Question

Along the $x$ - axis, three charges $\frac{q}{2},-q$ and $\frac{q}{2}$ are placed at $x=0,\, x=a$ and $x=2 a$ respectively. The resultant electric potential at a point $P$ located at a distance $r$ from the charge $-q(a<< r)$ is $\left(\varepsilon_{0}\right.$ is the permittivity of free space)
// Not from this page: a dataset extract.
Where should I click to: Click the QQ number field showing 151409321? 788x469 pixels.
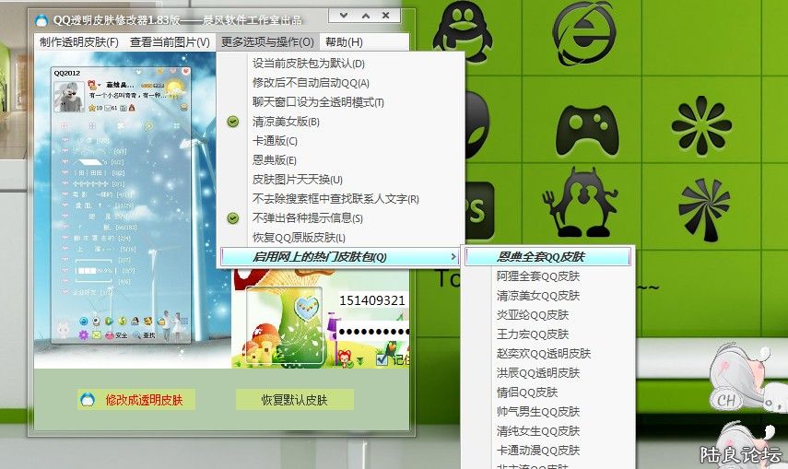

• A. $\frac{q a}{4 \pi \varepsilon_{0} r^{2}}$
• B. $\frac{q a^{2}}{4 \pi \varepsilon_{0} r^{3}}$
• C. $\frac{q\left(\frac{a^{2}}{4}\right)}{4 \pi \varepsilon_{0} r^{3}}$
• D. $\frac{q}{4 \pi \varepsilon_{0} r}$

Answer 1

Answer: (B)

As $r >>a$, so $r>2 a$
So, potential at point $P$

$V =\frac{1}{4 \pi \varepsilon_{0}}\left[\frac{q / 2}{r+ a}-\frac{q}{r}+\frac{q / 2}{r-a}\right]$
$=\frac{1}{4 \pi \varepsilon_{0}} \cdot \frac{q}{2}\left[\frac{1}{r +a}-\frac{2}{r}+\frac{1}{r-a}\right] $
$=\frac{q}{8 \pi \varepsilon_{0}}\left[\frac{r(r-a)-2\left(r^{2}-a^{2}\right)+r(r+a)}{r\left(r^{2}-a^{2}\right)}\right]$
$=\frac{q}{8 \pi \varepsilon_{0}} \cdot \frac{2 a^{2}}{r\left(r^{2}-a^{2}\right)}$
$=\frac{q a^{2}}{4 \pi \varepsilon_{0} r^{3}}(\text { as } r>>a)$